TEXTE À LIRE:

'''

L’orage cévenol fait plier les lignes téléphoniques, et un orage de critiques s’abat sur Orange, chargé du service universel. Chantal Thérond, Idel, décrit l’isolement géographique et parfois technologique qui touche la Lozère.
« En juillet dernier, nous sommes restés dix jours sans connexion à Internet ni téléphonie fixe avant qu’Orange [chargé d’assurer le service universel des télécommunications] ne règle le problème. Mon cabinet se trouve dans une commune de 450 habitants, dans les Cévennes, et j’y habite aussi. J’ai pour habitude d’effectuer mes télétransmissions une fois par mois et la panne s’est produite à ce moment-là. D’habitude, ça ne dure pas si longtemps. J’ai donc fait le choix de ne pas envoyer les feuilles de soins à la Caisse primaire d’Assurance maladie par la poste. Je ne voulais pas prendre le risque de perdre la prime calculée en fin d’année. Heureusement que le réseau a été rétabli parce que je n’avais plus de revenus. Régler mes factures et cotisations par virement était également impossible, et ma banque est située à 35 kilomètres. Bien sûr, on peut penser que la téléphonie mobile peut servir de relais, mais il n’y a pas ici de réseau 3G ni de réseau 4G permettant l’accès à Internet. Pour les rendez-vous, la plupart de mes patients utilisaient leurs téléphones mobiles, mais les personnes âgées ne sont pas toujours équipées. Parfois, le portable ne passe même pas. C’est le problème que nous avons rencontré chez une dame âgée de plus de 80 ans que nous suivions avec ma collègue. Elle vivait seule, dans une maison isolée, et sa ligne téléphonique était coupée en raison de la panne. Mais son état s’est aggravé. Pour communiquer avec le médecin coordonnateur du samu, il fallait monter au sommet de la colline voisine. Ma collègue a dû faire plusieurs allers-retours. Au final, la patiente a été hospitalisée. Chez les patients équipés de la téléalarme, le service ne fonctionnait pas non plus. On a eu de la chance de ne pas avoir d’incident sur cette période. L’opérateur a finalement rétabli le service et fait un geste commercial envers les professionnels. Mais le réseau reste vétuste. Il y a un défaut d’entretien, des fils traînent à terre. En été, nous sommes habitués à essuyer de violents orages, des poteaux tombent et des pannes s’ensuivent. Une pétition a circulé et 300 habitants ont manifesté à la sous-préfecture de Florac le 17 octobre dernier pour demander une amélioration. »

'''

DONNÉES FOURNIES:
'''

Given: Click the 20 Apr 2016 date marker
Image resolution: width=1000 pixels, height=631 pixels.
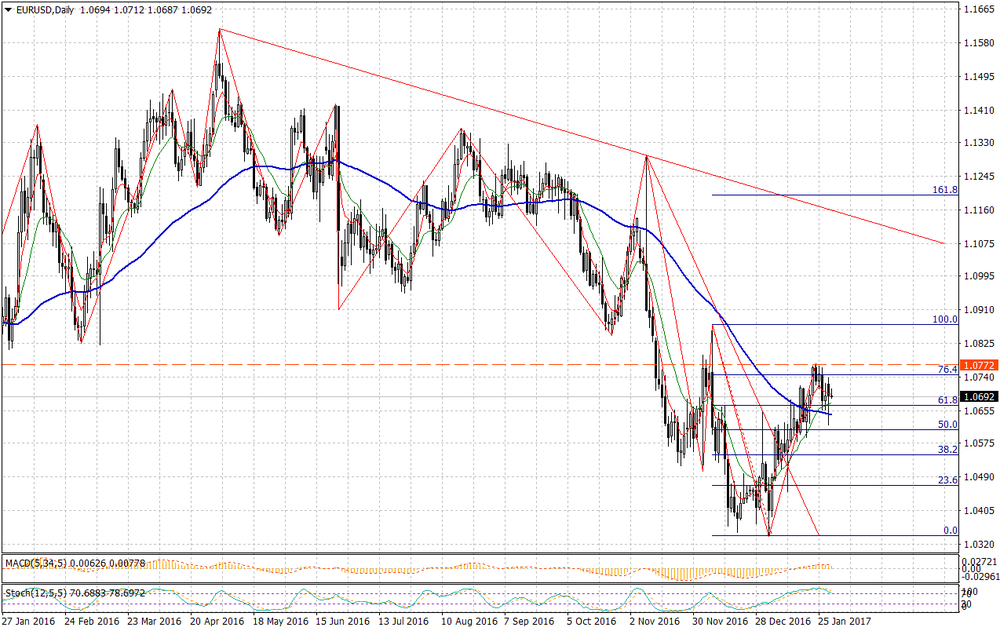Looking at the screenshot, I should 217,620.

'''

CONSIGNE DE L'EXERCICE: Recopiez sans rien changer le passage du texte ci-dessus qui va de « L’orage cévenol fait » jusqu'à « touche la Lozère. » inclus.

RÉSULTAT DE L'EXERCICE:
L’orage cévenol fait plier les lignes téléphoniques, et un orage de critiques s’abat sur Orange, chargé du service universel. Chantal Thérond, Idel, décrit l’isolement géographique et parfois technologique qui touche la Lozère.